Credits & Attributions
Most of this site is original writing. This page lists the few places where we quote someone else's specific wording — and the tools we run on.
What's original to BodyBook
The plain-English explanations of the Mass, the prayer walkthroughs, the bilingual learning notes, the geography summaries, and the AI listener's responses are all original composition. They draw on the same Bibles, catechisms, and Catholic tradition any reader has access to — but the writing is ours.
Facts and ideas can't be copyrighted. A theological concept, a Bible story, the meaning of a Latin word, the historical context of a feast day — those belong to no one. The wording on this site is what we own; the wording in any specific copyrighted translation belongs to its translator.

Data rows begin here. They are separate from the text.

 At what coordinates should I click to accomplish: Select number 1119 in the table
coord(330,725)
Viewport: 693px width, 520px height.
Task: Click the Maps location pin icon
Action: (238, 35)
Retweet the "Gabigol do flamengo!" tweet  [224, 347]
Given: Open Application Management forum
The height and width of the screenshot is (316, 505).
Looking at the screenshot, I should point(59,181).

Bible translations we may quote
Scripture quotations on this site default to the World English Bible (WEB), Catholic edition with the deuterocanonical books. The WEB is in the public domain — free to copy and use without permission.
For Spanish, we use the Reina-Valera 1909 (public domain). For Latin, the Clementine Vulgate (1914 Hetzenauer edition, public domain).

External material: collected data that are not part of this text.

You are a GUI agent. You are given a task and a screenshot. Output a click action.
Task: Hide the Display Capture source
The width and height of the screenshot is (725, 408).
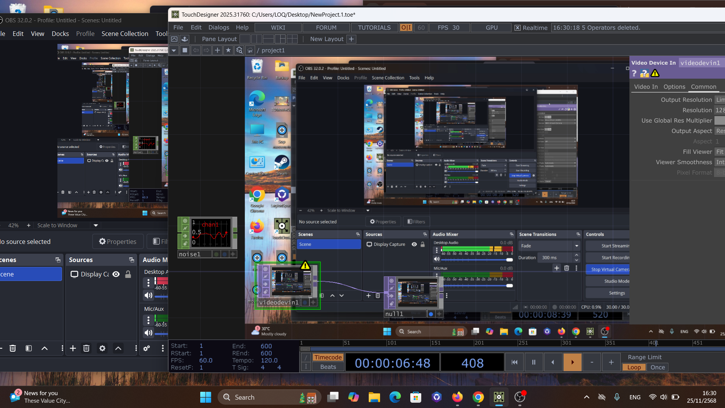pos(116,274)
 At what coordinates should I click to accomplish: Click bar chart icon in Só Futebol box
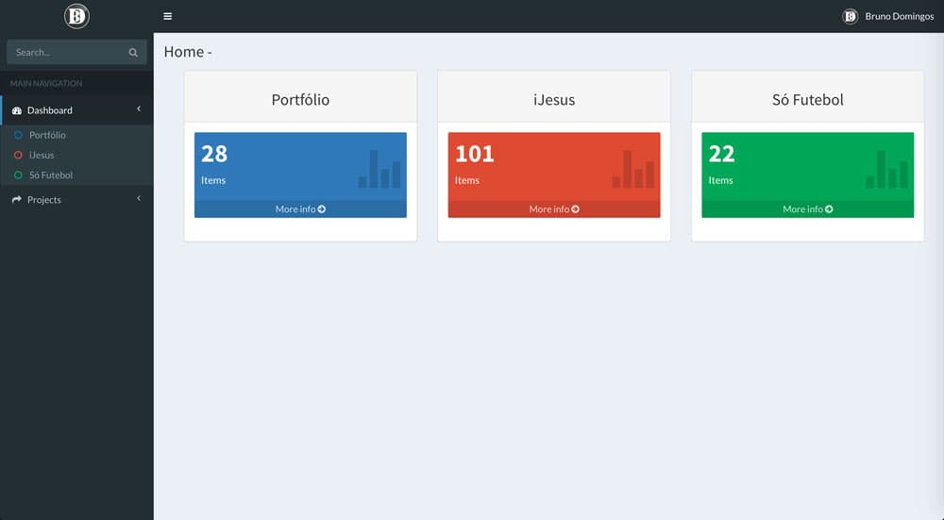(886, 169)
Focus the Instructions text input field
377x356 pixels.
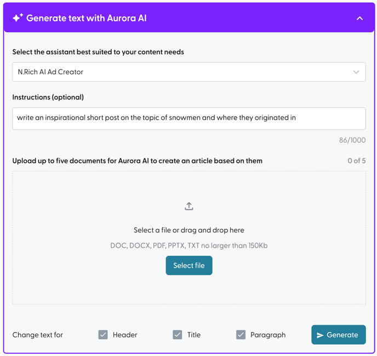pyautogui.click(x=189, y=118)
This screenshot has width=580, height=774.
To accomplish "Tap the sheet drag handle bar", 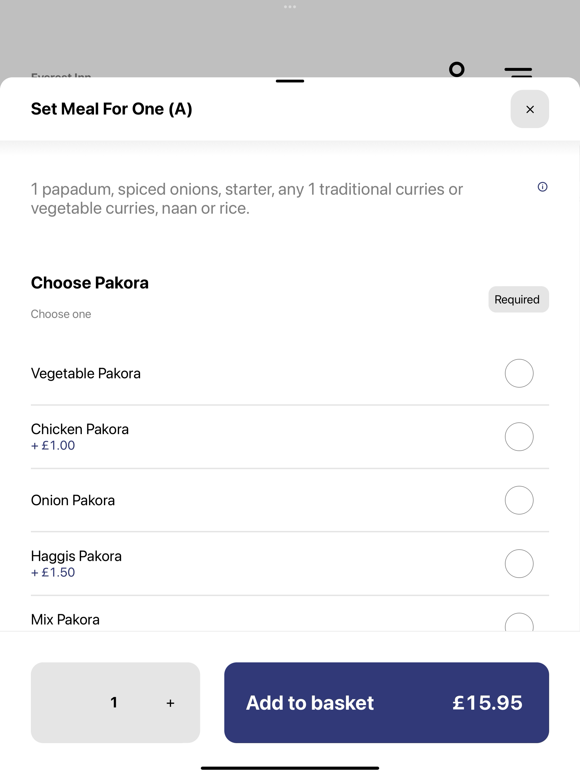I will click(290, 81).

When the New American Bible, Revised Edition (NABRE) is quoted — primarily for the daily Mass readings sourced from USCCB's RSS feed — the text is © Confraternity of Christian Doctrine (CCD), used under USCCB's RSS daily-readings permission policy. USCCB NABRE Permissions →
Mass texts (Roman Missal)
Where short responses from the English Roman Missal, 3rd Edition are quoted (e.g. "And with your spirit", "Holy, Holy, Holy Lord"), the text is © 2010 International Commission on English in the Liturgy (ICEL). Used in accordance with ICEL's reprint policy for educational and devotional use. ICEL copyright policy →
The plain-English explanations and commentary about the Mass on this site are original to BodyBook.

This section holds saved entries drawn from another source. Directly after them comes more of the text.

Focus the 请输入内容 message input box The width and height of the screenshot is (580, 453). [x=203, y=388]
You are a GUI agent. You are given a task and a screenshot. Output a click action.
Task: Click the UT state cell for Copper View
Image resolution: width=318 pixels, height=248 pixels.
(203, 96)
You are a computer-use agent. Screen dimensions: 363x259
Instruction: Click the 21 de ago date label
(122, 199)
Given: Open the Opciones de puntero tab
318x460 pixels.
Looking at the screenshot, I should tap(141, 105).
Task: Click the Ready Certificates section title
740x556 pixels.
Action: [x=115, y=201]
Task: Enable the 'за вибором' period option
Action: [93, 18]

Catechism of the Catholic Church
Quotations from the Catechism (cited as CCC §N) are taken from the official text at vatican.va/archive/ccc. The Catechism is © Libreria Editrice Vaticana, with US rights administered by the USCCB. Short quotations on this site fall within the USCCB's non-commercial usage allowance.
Prayer texts
Traditional English and Spanish prayer texts (Sign of the Cross, Our Father, Hail Mary, Glory Be, Apostles' Creed, etc.) are in the public domain. The 2011 ICEL revised translations of certain prayers — where used — are © 2010 ICEL and attributed accordingly.
Liturgical calendar
Liturgical calendar data (current liturgical day, season, color, saint of the day) is computed locally using Romcal, an open-source JavaScript library implementing the General Roman Calendar of the Roman Rite. MIT-licensed.
Reflect — AI listener
The conversational AI on /reflect runs on Cloudflare Workers AI using Meta's Llama 3.1 8B Instruct model, with a pastoral Catholic system prompt written for BodyBook. Conversations are stored only against your private session cookie (no account, no email, no identity); lose the cookie and the history is gone.
The AI is a listener, not a priest. It does not absolve sin, does not replace sacramental confession, and is not a substitute for professional pastoral or mental-health care.
Bible geography & maps (future)
When /lands is fleshed out, place descriptions will draw primarily from Hurlbut, Rand-McNally Bible Atlas (public domain, via Project Gutenberg). Short attributed excerpts from copyrighted modern works (Wycliffe, Schlegel, Issar) may appear with proper citation. Map data will be original or sourced from openly-licensed providers.
Code
BodyBook runs on Cloudflare Workers with Wrangler, written in TypeScript. Storage is Cloudflare D1 (SQLite at the edge). Inference is Workers AI. The source code lives at github.com/Alpha-Mero/bodybook-worker (when the repo is public — currently private during early development).
Corrections
If any attribution on this page is incorrect, incomplete, or if your work appears here and you'd like it adjusted or removed, please reach out. BodyBook is built in good faith and we'll fix anything we got wrong.
"Honor everyone. Love the brotherhood. Fear God. Honor the emperor."